I was expecting to see a response from Liverpool last night but it didn’t happen. That’s, in part, due to mistakes from Klopp in his starting line-up (Can is stinking the place out at the moment and shouldn’t be on the pitch, in my opinion), in his formation (by pushing Roberto Firmino out wide we’re losing what he offers through the middle in order to accommodate a Sturridge who is woefully out of form) and in his substitutions (they came too late). Yet, you also have to say that Southampton got their tactics right and were superb at executing them.
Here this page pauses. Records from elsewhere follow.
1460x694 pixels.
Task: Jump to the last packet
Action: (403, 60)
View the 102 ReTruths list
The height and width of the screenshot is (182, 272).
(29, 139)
This isn’t necessarily the time to be trying to look for positives, but Loris Karius has proved over two legs that we have not bought a dud. Had Southampton beaten us by four or five over the course of the two legs we couldn’t have had a massive complaint. It was entirely down to the German shot-stopper that they didn’t.

Simon Mignolet has been in good form in the league games and deserved to reclaim his starting berth. Perhaps Klopp made a bad decision dropping him for Karius in the first place, forcing the younger man to prove he was amazing before he’d even had a chance to unpack his boxes. When he made a couple of bad mistakes some supporters decided to write him off and suggest that we should bin him and buy a new ‘keeper.

The Belgian has been better of late but he’s still got a few mad moments in him (rolling the ball out to a defender under pressure in the last minute at Old Trafford, anyone?) and he’s not good enough long-term if Liverpool are to challenge for titles on a regular basis. Karius may well turn out to be no better than Mignolet in the grand scheme of things. He may not be enough of an upgrade on him to make it worthwhile.

What we’ve learnt from 180 minutes against a quickly counter-attacking Southampton team, however, is that he isn’t a complete waste of time. There’s a decent shot-stopper in there who is still young. That matches with what people who know the Bundesliga said about him before he turned up at Anfield in the summer. There’s very little to be feeling good about for Liverpool just at the moment, but that may well be the one thing we can cling on to.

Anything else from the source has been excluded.